What the task asks
What you return must be the complete listing, unchanged.

Study material

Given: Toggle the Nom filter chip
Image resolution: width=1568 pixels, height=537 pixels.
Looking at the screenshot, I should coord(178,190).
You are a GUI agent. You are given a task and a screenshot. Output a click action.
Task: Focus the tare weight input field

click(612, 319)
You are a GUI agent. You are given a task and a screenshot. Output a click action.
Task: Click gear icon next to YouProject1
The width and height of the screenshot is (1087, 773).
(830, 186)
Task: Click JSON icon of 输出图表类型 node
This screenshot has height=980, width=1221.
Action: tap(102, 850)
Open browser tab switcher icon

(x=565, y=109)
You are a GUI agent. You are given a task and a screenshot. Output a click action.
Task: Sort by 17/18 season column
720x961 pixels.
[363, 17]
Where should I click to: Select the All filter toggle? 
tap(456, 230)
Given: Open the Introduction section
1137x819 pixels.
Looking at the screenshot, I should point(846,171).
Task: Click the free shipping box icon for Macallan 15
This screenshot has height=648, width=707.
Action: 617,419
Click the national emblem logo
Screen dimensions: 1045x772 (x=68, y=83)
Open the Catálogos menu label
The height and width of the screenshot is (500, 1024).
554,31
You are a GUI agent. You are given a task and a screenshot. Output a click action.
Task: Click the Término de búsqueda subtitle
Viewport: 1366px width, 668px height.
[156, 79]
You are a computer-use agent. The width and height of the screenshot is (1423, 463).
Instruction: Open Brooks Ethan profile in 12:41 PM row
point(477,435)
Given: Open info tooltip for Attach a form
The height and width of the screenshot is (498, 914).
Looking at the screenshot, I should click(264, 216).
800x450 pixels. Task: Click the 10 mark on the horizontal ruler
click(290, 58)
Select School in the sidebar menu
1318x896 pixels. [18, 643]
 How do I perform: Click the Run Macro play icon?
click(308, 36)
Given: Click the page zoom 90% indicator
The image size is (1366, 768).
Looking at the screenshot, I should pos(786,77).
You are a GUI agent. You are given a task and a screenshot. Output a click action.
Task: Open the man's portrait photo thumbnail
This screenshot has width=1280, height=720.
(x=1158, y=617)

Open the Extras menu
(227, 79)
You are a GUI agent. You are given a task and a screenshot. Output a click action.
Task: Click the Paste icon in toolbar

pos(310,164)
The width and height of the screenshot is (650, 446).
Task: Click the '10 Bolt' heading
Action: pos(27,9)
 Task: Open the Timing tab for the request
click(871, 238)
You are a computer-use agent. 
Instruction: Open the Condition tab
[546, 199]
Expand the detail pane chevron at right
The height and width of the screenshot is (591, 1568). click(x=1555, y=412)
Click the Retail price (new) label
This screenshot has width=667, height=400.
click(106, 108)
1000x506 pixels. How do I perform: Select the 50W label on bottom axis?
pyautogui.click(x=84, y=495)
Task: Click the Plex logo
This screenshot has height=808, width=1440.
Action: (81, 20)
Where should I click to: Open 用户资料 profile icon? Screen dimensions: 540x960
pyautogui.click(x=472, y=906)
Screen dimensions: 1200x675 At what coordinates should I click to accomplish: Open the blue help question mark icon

Completed exercise
Given: Toggle the Nom filter chip
Image resolution: width=1568 pixels, height=537 pixels.
Looking at the screenshot, I should coord(178,190).
You are a GUI agent. You are given a task and a screenshot. Output a click action.
Task: Focus the tare weight input field

click(612, 319)
You are a GUI agent. You are given a task and a screenshot. Output a click action.
Task: Click gear icon next to YouProject1
The width and height of the screenshot is (1087, 773).
(830, 186)
Task: Click JSON icon of 输出图表类型 node
This screenshot has height=980, width=1221.
Action: tap(102, 850)
Open browser tab switcher icon

(x=565, y=109)
You are a GUI agent. You are given a task and a screenshot. Output a click action.
Task: Sort by 17/18 season column
720x961 pixels.
[363, 17]
Where should I click to: Select the All filter toggle? 
tap(456, 230)
Given: Open the Introduction section
1137x819 pixels.
Looking at the screenshot, I should point(846,171).
Task: Click the free shipping box icon for Macallan 15
This screenshot has height=648, width=707.
Action: 617,419
Click the national emblem logo
Screen dimensions: 1045x772 (x=68, y=83)
Open the Catálogos menu label
The height and width of the screenshot is (500, 1024).
554,31
You are a GUI agent. You are given a task and a screenshot. Output a click action.
Task: Click the Término de búsqueda subtitle
Viewport: 1366px width, 668px height.
[156, 79]
You are a computer-use agent. The width and height of the screenshot is (1423, 463).
Instruction: Open Brooks Ethan profile in 12:41 PM row
point(477,435)
Given: Open info tooltip for Attach a form
The height and width of the screenshot is (498, 914).
Looking at the screenshot, I should click(264, 216).
800x450 pixels. Task: Click the 10 mark on the horizontal ruler
click(290, 58)
Select School in the sidebar menu
1318x896 pixels. [18, 643]
 How do I perform: Click the Run Macro play icon?
click(308, 36)
Given: Click the page zoom 90% indicator
The image size is (1366, 768).
Looking at the screenshot, I should pos(786,77).
You are a GUI agent. You are given a task and a screenshot. Output a click action.
Task: Open the man's portrait photo thumbnail
This screenshot has width=1280, height=720.
(x=1158, y=617)

Open the Extras menu
(227, 79)
You are a GUI agent. You are given a task and a screenshot. Output a click action.
Task: Click the Paste icon in toolbar

pos(310,164)
The width and height of the screenshot is (650, 446).
Task: Click the '10 Bolt' heading
Action: pos(27,9)
 Task: Open the Timing tab for the request
click(871, 238)
You are a computer-use agent. 
Instruction: Open the Condition tab
[546, 199]
Expand the detail pane chevron at right
The height and width of the screenshot is (591, 1568). click(x=1555, y=412)
Click the Retail price (new) label
This screenshot has width=667, height=400.
click(106, 108)
1000x506 pixels. How do I perform: Select the 50W label on bottom axis?
pyautogui.click(x=84, y=495)
Task: Click the Plex logo
This screenshot has height=808, width=1440.
Action: (81, 20)
Where should I click to: Open 用户资料 profile icon? Screen dimensions: 540x960
pyautogui.click(x=472, y=906)
Screen dimensions: 1200x675 At what coordinates should I click to accomplish: Open the blue help question mark icon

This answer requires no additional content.